For the same reason, this observed prognostic capacity is undoubtedly overestimated, as the inclusion of an unselected sample will yield more overlapping levels of NfL and GFAP. Consequently, our study did not allow us to assert the usefulness of these biomarkers in clinical practice. In addition to the limitations inherent to observational studies and their designs, two other limitations should be highlighted. The first was the absence of follow-up radiological data, which, although not necessary for the intended purpose of evaluating and comparing the predictive power of the baseline levels of the biomarkers, would have been of great interest. The second stems from its sample size, although considered sufficient to ensure reliable observational results, which restricted the number of covariates that could be included in the multivariable models. The results of our multivariate analysis for NfL support the idea that it is a robust prognostic marker, however, further research including other previously described prognostic markers, both clinical and radiological, and a complete sample of patients will be necessary to confirm their utility and that it is an independent prognostic marker.
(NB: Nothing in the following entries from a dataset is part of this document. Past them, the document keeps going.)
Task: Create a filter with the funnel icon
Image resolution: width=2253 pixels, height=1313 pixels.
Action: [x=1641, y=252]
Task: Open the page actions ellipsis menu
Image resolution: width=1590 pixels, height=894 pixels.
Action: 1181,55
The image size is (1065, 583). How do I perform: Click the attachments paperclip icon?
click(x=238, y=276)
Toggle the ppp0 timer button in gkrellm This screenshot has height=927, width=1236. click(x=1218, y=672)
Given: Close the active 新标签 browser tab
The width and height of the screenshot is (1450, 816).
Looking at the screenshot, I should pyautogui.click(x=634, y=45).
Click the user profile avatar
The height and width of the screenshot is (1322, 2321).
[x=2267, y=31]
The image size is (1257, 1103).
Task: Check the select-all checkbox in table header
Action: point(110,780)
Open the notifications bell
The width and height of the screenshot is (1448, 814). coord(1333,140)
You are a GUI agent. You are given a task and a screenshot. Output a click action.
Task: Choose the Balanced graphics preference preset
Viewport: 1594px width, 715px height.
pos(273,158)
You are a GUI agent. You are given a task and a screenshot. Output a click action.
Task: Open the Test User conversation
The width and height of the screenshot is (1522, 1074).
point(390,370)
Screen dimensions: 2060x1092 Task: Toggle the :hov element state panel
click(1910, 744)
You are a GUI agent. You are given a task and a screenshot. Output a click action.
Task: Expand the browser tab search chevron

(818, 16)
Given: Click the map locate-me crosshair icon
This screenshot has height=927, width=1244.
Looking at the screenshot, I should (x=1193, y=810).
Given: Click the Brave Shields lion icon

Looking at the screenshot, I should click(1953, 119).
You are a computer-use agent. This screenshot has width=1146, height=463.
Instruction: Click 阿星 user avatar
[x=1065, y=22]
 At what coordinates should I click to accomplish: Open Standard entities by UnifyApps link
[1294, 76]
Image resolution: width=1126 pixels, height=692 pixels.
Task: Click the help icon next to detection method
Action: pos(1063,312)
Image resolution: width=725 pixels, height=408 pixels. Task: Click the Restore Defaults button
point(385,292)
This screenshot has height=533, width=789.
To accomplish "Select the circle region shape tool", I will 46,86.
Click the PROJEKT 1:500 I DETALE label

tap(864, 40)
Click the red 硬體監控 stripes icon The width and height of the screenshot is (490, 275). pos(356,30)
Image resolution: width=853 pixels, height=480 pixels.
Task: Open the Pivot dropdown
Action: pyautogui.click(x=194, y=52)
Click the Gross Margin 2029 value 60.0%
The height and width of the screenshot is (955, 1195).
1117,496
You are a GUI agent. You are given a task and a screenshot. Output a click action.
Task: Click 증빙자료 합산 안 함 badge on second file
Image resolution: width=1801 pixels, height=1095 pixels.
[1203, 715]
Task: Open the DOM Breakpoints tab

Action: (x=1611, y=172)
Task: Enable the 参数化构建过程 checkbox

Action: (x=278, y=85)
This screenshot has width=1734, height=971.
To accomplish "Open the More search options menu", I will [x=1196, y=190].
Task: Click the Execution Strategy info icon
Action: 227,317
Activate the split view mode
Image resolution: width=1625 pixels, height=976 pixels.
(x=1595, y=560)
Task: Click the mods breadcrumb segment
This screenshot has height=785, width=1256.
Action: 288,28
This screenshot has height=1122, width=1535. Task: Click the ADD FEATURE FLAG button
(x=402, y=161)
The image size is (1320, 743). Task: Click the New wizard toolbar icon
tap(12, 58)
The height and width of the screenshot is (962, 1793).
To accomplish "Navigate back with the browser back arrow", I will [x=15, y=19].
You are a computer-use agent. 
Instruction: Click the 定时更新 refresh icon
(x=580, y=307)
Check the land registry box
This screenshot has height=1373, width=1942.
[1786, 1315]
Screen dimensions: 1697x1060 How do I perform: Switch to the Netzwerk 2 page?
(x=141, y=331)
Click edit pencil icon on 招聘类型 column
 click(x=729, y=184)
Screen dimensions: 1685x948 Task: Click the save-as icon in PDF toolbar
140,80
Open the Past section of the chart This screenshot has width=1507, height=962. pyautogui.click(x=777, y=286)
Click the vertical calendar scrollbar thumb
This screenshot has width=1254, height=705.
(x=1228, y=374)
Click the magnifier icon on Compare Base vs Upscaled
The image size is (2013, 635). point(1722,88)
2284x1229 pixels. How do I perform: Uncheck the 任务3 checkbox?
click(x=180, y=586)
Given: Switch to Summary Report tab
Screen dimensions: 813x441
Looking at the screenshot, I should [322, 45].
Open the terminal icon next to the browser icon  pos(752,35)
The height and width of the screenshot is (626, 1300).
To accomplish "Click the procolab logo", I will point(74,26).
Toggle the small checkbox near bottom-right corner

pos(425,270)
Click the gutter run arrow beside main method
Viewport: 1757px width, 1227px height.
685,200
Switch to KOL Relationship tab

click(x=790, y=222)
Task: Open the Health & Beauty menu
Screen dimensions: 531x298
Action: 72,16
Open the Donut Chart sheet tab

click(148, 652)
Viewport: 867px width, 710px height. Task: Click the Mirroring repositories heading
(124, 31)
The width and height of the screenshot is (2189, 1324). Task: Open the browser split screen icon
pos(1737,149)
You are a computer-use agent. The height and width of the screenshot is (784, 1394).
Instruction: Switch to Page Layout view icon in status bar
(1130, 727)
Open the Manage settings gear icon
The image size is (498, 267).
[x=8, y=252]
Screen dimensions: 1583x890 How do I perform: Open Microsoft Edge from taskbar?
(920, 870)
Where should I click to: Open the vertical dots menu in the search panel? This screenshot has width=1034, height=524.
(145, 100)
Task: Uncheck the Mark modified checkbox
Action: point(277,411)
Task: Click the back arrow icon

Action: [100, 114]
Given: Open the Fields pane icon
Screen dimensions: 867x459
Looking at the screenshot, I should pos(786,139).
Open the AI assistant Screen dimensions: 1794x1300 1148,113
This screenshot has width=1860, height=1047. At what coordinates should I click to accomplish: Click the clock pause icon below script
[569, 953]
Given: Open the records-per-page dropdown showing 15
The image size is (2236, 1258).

In conclusion, this study demonstrated that serum levels of GFAP and especially NfL, measured at the time of initial evaluation have potential to predict long-term disability in patients with MS. However, the roles of total tau and CHI3L1 remain uncertain. Therefore, serum GFAP and NfL levels should be considered candidates for inclusion in scoring systems along with other variables aimed at predicting long-term disability.